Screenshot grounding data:
[Start of Attachment]
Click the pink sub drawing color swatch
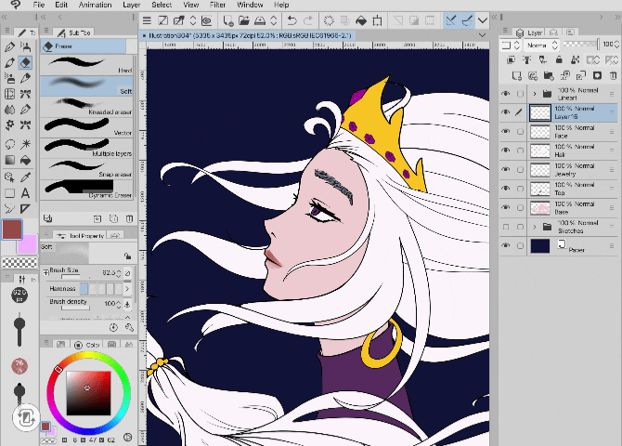The height and width of the screenshot is (446, 622). tap(28, 244)
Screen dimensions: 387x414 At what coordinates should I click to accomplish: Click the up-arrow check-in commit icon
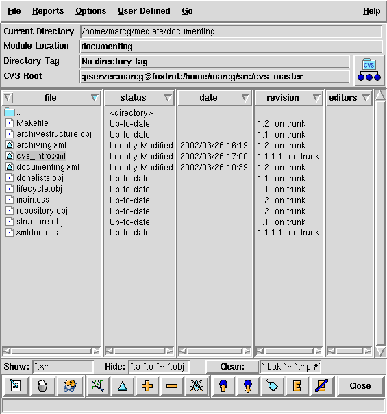click(x=223, y=386)
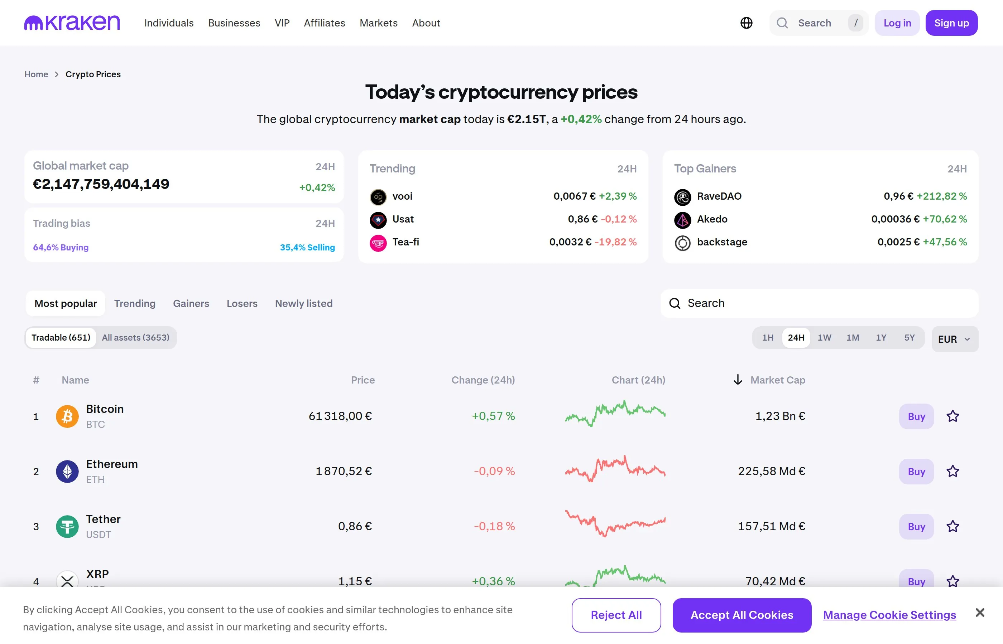This screenshot has height=644, width=1003.
Task: Click the Tether coin icon
Action: tap(67, 526)
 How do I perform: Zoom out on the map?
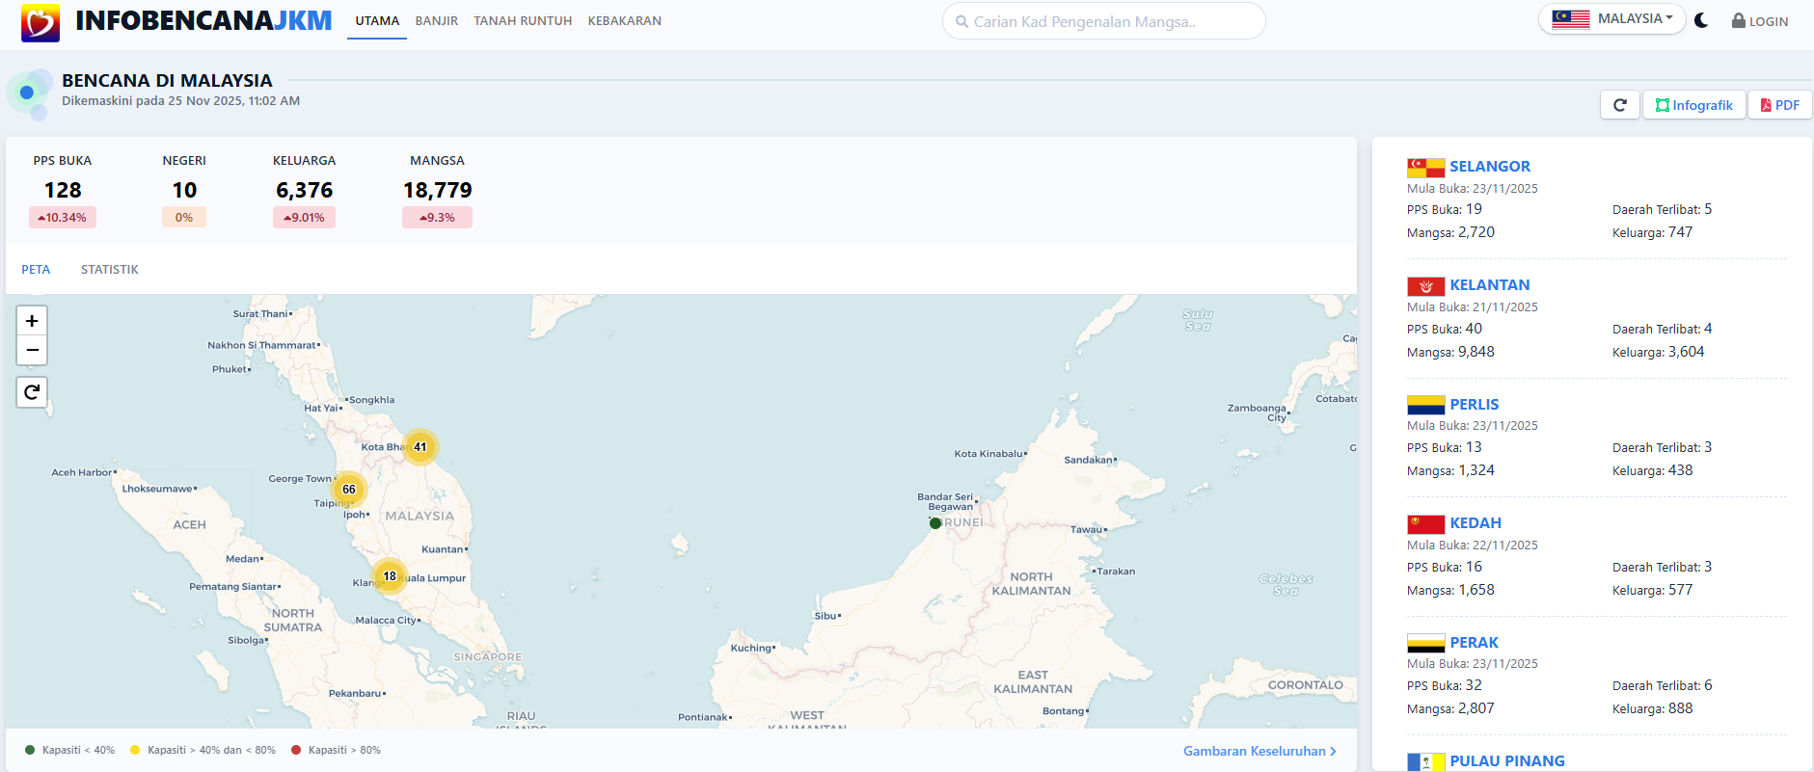[x=32, y=350]
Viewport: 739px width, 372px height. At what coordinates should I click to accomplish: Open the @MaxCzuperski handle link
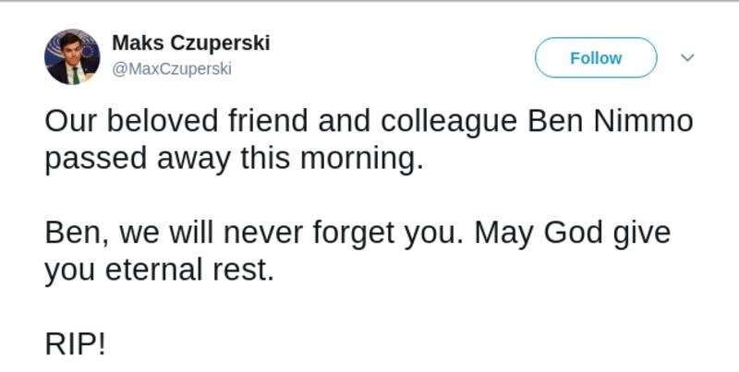(x=172, y=69)
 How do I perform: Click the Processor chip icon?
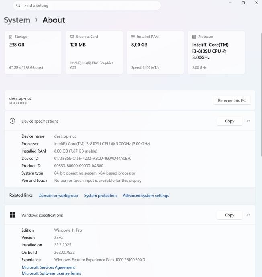point(194,37)
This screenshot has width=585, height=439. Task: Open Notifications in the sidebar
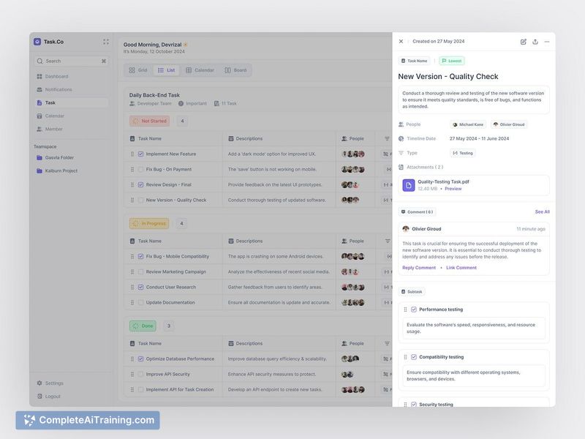click(59, 89)
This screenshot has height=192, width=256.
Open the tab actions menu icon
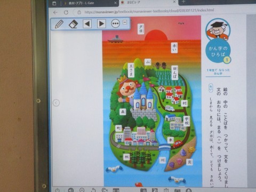pos(54,3)
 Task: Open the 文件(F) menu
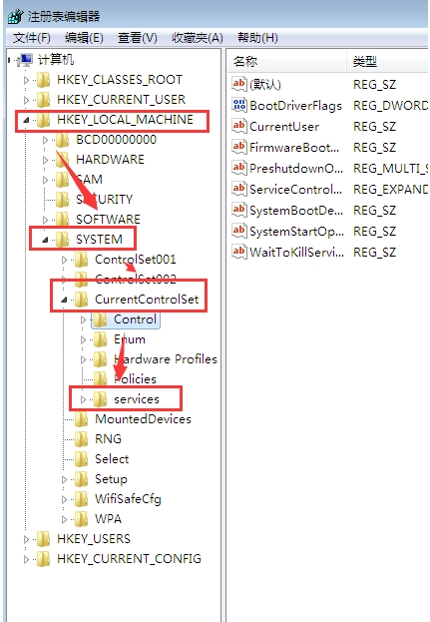tap(31, 38)
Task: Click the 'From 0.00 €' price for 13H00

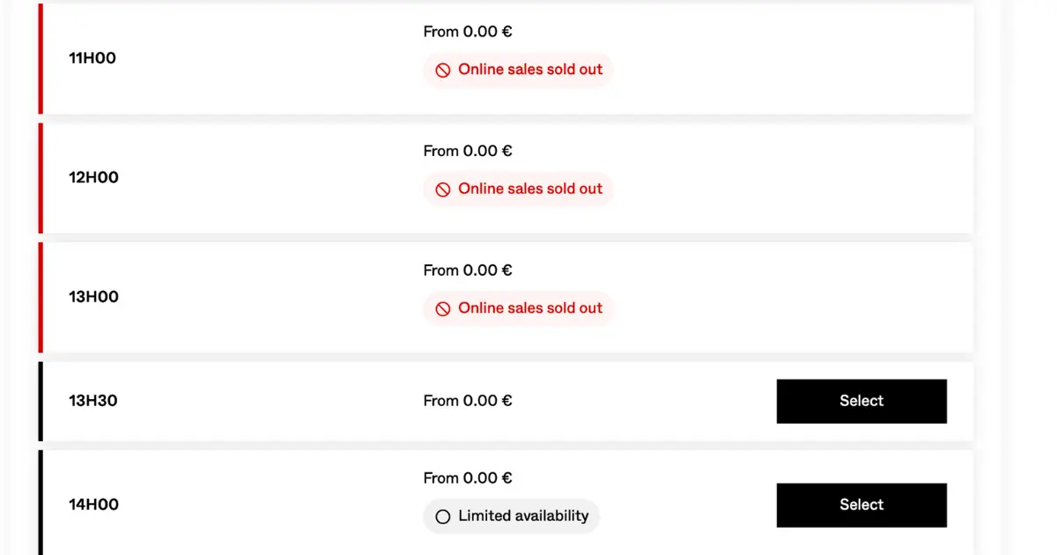Action: tap(467, 270)
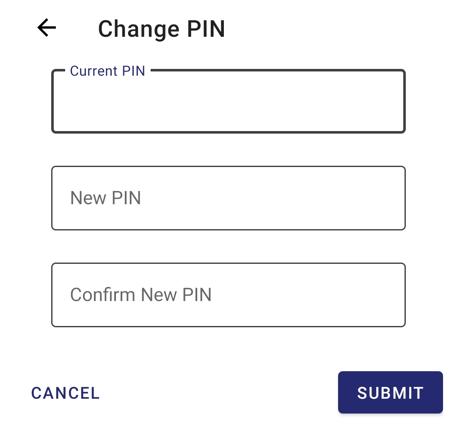
Task: Activate the bottom Confirm New PIN box
Action: (229, 295)
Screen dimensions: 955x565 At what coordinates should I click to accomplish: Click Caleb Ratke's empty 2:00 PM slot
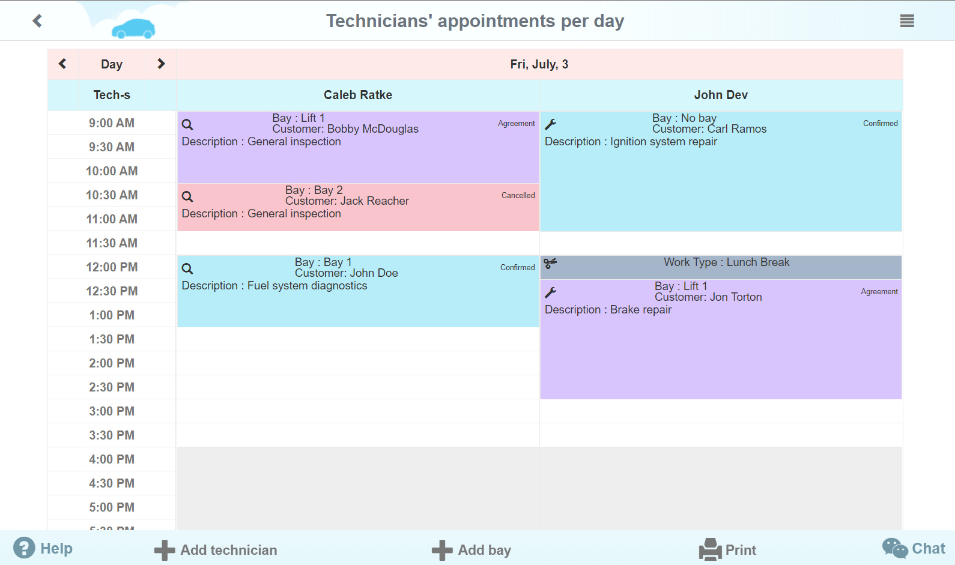point(358,363)
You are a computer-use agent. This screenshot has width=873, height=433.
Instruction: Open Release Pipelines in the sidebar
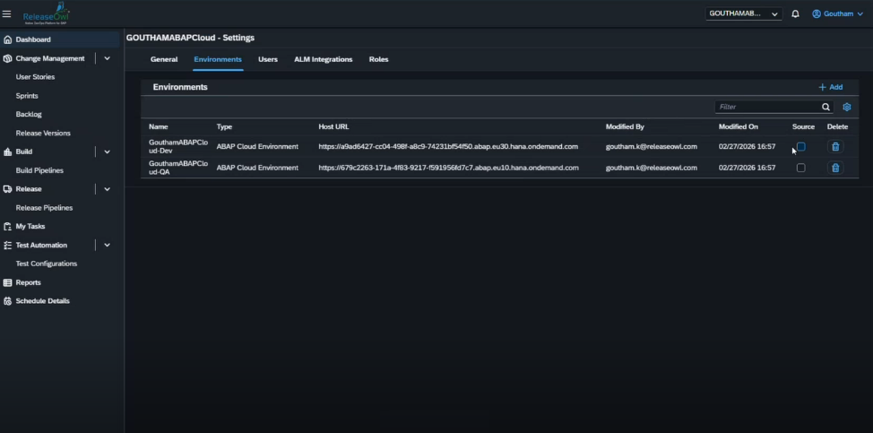(44, 208)
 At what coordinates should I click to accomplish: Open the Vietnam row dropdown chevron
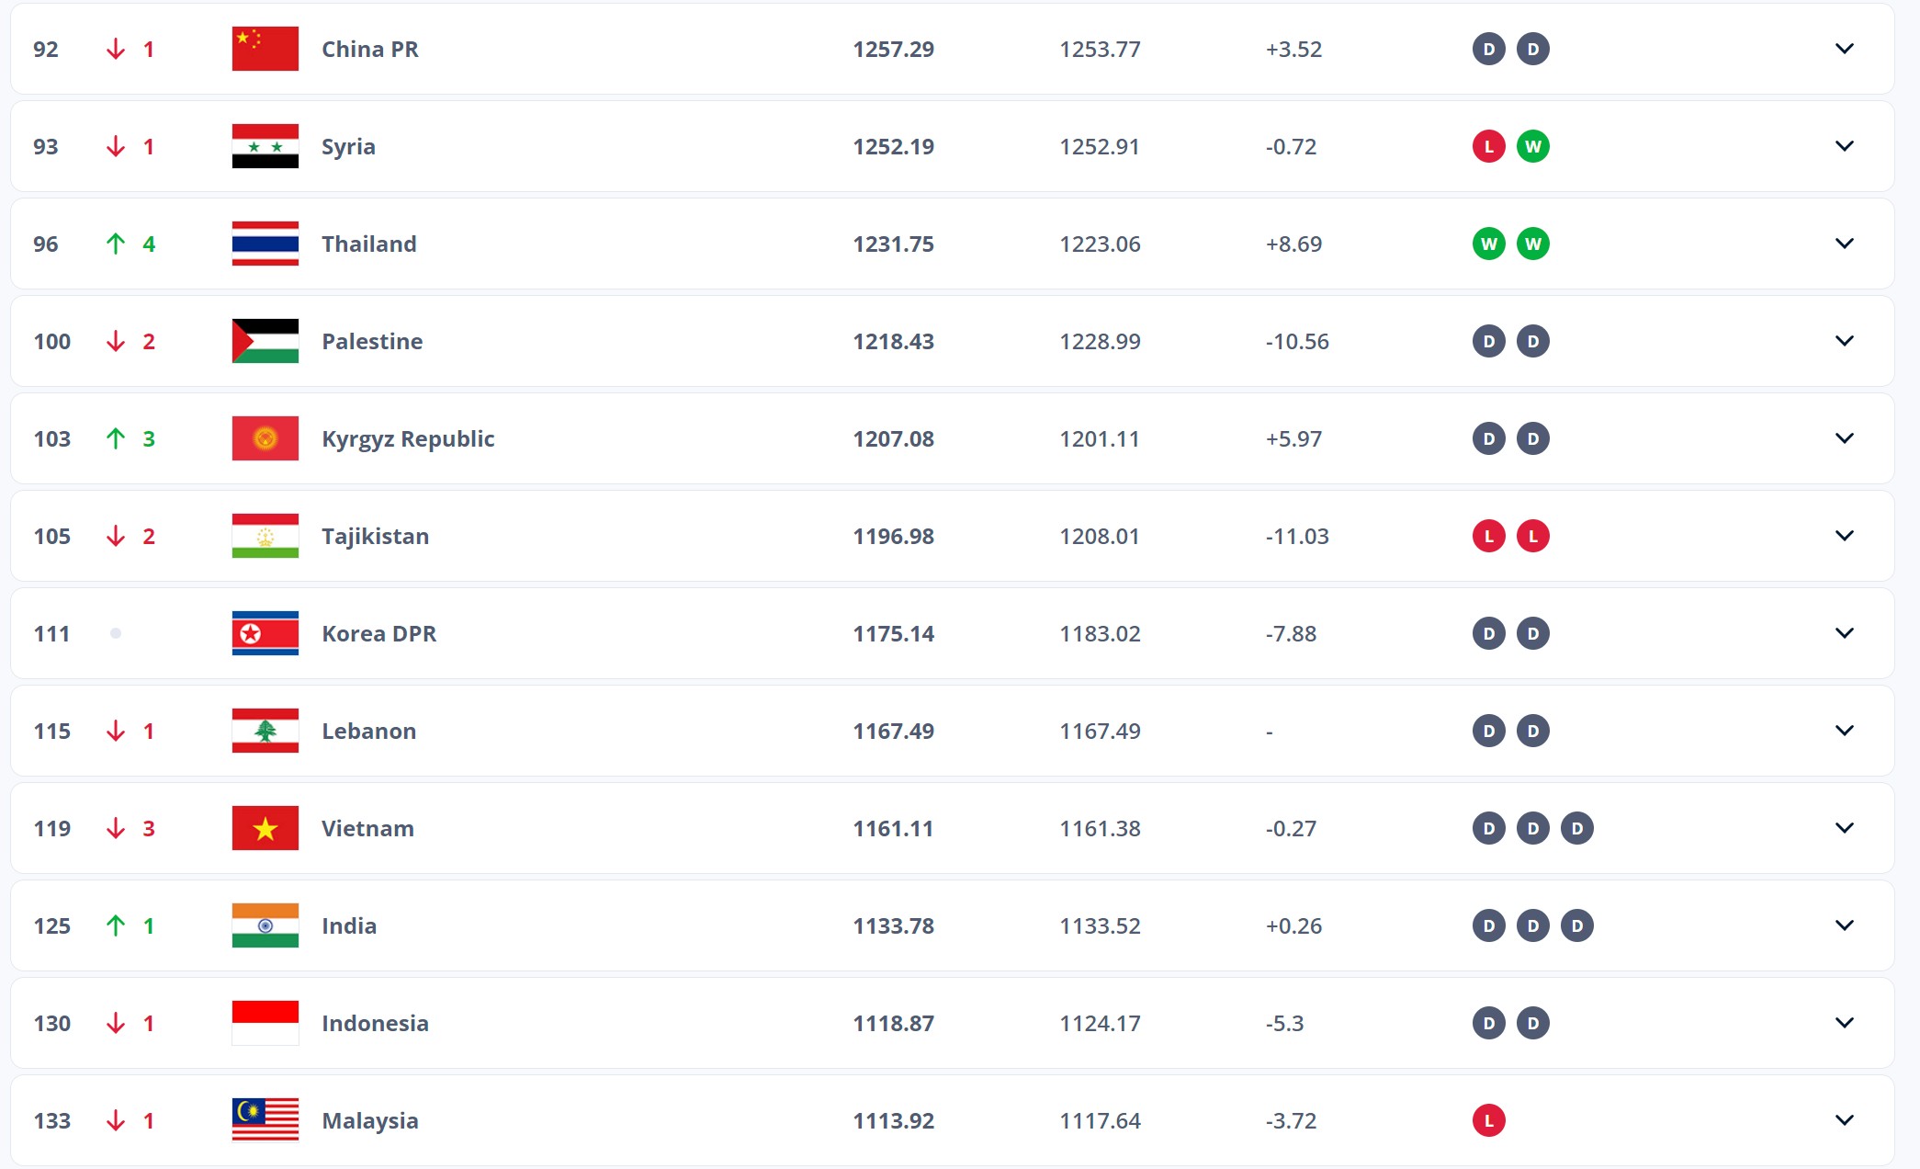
[End of Attachment]
Problem requirements: An exact copy of every entry above is needed, with the pictures left out.

Solution to this exercise:
Click the pink sub drawing color swatch
The height and width of the screenshot is (446, 622). tap(28, 244)
Screen dimensions: 387x414 At what coordinates should I click to accomplish: Click the up-arrow check-in commit icon
click(x=223, y=386)
This screenshot has height=644, width=1003.
Task: Click the Tether coin icon
Action: tap(67, 526)
 How do I perform: Zoom out on the map?
[x=32, y=350]
Viewport: 739px width, 372px height. At what coordinates should I click to accomplish: Open the @MaxCzuperski handle link
(x=172, y=69)
 How do I perform: Click the Processor chip icon?
point(194,37)
This screenshot has width=585, height=439. Task: Open Notifications in the sidebar
click(59, 89)
This screenshot has height=192, width=256.
Open the tab actions menu icon
pos(54,3)
 Task: Open the 文件(F) menu
tap(31, 38)
Task: Click the 'From 0.00 €' price for 13H00

Action: tap(467, 270)
Task: Activate the bottom Confirm New PIN box
Action: (229, 295)
Screen dimensions: 955x565 At what coordinates should I click to accomplish: Click Caleb Ratke's empty 2:00 PM slot
point(358,363)
You are a computer-use agent. This screenshot has width=873, height=433.
Instruction: Open Release Pipelines in the sidebar
(44, 208)
 At what coordinates should I click to accomplish: Open the Vietnam row dropdown chevron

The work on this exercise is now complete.